By Godwin Oritse, with agency report

ABOUT 31,760 metric tons of cocoa meant for export are presently trapped on the roads en-route Lagos ports, the Cocoa Exporters Association of Nigeria (CEAN) has said.

File: Gridlock as tankers shut down Apapa road

CEAN lamented that the roads to the port which are in various states of disrepair are delaying exporters from taking their products to the port for export.

Similarly, another shipment of 1,760 tons of cocoa butter and cake are also held up in the gridlock as the economy continues to pay the price for years of neglect of port access roads.

The affected cargoes are either locked down in traffic gridlock or stored in transit warehouses in Lagos.
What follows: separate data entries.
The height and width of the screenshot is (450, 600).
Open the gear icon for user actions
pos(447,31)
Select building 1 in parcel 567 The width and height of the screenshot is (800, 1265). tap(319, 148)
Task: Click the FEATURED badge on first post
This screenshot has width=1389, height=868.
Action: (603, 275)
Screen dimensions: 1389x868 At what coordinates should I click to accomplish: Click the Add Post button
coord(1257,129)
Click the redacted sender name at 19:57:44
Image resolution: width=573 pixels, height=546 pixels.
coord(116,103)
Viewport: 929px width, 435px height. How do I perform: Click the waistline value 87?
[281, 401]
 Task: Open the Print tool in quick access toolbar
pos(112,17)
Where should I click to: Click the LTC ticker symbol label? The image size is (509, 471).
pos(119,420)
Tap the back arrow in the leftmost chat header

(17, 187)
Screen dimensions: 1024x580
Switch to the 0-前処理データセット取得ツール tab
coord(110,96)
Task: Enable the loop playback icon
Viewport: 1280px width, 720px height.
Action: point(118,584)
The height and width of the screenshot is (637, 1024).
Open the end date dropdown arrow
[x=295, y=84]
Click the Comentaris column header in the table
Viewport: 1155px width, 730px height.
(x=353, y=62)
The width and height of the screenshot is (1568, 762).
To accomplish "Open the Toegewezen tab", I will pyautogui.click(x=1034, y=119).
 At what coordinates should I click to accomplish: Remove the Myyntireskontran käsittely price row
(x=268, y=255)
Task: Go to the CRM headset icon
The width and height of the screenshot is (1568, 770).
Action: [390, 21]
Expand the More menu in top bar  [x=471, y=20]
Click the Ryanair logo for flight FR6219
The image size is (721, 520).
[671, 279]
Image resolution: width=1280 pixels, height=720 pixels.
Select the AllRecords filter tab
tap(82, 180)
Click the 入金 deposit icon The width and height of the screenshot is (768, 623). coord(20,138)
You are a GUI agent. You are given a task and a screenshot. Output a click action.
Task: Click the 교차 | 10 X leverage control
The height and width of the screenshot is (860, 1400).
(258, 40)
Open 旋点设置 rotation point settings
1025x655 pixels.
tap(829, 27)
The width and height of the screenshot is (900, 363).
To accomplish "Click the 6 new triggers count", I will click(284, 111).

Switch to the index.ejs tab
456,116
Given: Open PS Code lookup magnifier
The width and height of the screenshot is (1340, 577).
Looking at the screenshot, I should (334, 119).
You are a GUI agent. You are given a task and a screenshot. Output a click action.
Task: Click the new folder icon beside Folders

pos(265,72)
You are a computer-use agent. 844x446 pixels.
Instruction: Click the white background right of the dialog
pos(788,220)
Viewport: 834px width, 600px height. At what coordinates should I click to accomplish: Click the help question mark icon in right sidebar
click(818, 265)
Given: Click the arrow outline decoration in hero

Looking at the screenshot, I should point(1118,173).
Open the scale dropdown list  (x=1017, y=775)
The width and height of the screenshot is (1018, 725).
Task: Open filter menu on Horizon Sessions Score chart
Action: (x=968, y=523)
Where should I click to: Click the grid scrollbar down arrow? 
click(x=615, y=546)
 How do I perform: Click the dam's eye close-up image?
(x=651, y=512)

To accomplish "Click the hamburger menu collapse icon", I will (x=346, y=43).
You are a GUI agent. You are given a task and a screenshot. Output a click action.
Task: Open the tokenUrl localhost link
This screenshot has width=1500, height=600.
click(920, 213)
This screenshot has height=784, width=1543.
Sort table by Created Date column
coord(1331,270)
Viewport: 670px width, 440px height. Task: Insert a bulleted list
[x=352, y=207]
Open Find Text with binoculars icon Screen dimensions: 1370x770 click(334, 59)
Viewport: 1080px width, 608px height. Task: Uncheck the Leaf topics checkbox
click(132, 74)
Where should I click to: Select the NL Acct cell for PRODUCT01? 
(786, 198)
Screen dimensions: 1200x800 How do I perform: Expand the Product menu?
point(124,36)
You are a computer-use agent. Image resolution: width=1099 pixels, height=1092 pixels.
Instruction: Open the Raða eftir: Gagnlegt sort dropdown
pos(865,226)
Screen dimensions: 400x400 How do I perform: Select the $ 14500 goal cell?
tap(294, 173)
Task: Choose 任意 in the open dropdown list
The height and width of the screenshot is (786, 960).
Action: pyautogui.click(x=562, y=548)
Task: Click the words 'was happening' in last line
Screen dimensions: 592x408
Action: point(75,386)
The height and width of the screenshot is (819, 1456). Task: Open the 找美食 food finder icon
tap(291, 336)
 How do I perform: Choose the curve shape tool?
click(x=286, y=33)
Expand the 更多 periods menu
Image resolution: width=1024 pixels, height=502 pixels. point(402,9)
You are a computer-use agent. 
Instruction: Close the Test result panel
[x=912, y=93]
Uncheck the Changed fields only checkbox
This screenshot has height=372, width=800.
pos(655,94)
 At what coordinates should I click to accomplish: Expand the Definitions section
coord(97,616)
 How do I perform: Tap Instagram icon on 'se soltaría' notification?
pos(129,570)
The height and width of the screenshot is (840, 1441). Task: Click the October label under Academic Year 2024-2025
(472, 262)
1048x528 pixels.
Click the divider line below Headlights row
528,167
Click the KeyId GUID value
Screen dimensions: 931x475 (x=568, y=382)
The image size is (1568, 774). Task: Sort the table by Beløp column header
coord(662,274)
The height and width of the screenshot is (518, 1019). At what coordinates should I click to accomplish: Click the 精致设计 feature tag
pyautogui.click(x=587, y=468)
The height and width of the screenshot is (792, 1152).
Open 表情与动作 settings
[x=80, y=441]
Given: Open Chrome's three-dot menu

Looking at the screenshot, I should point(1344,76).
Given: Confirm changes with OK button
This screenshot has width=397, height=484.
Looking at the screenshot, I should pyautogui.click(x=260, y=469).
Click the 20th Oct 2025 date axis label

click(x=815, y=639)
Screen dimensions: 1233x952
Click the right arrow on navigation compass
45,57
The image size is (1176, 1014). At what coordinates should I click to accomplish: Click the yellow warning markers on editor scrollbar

“A greater part of this travel time is spent at the epicentre of the congestion which is just 6 kilometres (3.7 miles) to the ports,” Pius Ayodele, president of the cocoa exporters’ organisation said.

Shipment delays are making it difficult for exporters to get credit from banks to finance their operations, according to Akin Olusuyi, President, Cocoa Processors Association of Nigeria, who said 1,760 tons of cocoa butter and cake are held up in the gridlock to the ports.

“Most of them have been in the traffic to the ports for close to three weeks and are still far away from the ports’ gates. The cargoes that would have translated into export proceeds for us are locked up in that horrific traffic,” he said.

“Travel time to Apapa and Tin Can Island ports that previously take few hours, now takes as much as four weeks as trucks struggle through cratered and water-logged roads to get there, Ayodele added.

According to Lagos Chamber of Commerce and Industry (LCCI), “Nigeria currently ranks a joint fifth position with neighbouring Cameroon among the world’s biggest cocoa producers, with the International Cocoa Organisation (ICO) estimating its 2017-18 output at 240,000 Mt.

Access roads to the ports were left to decay by a succession of governments over the past two decades, now slowing everything ranging from cocoa exports to gasoline imports, escalating costs and taking a significant toll on economic activity.”

Haulage costs have gone up by “about 400 per cent because of the turn-around time to get to the ports, to get loaded and get out of the ports,”  Director-General, LCCI, Muda Yusuf, said in an interview in Lagos.

Yusuf noted that this will either erode the profit margins of companies or get passed on to consumers.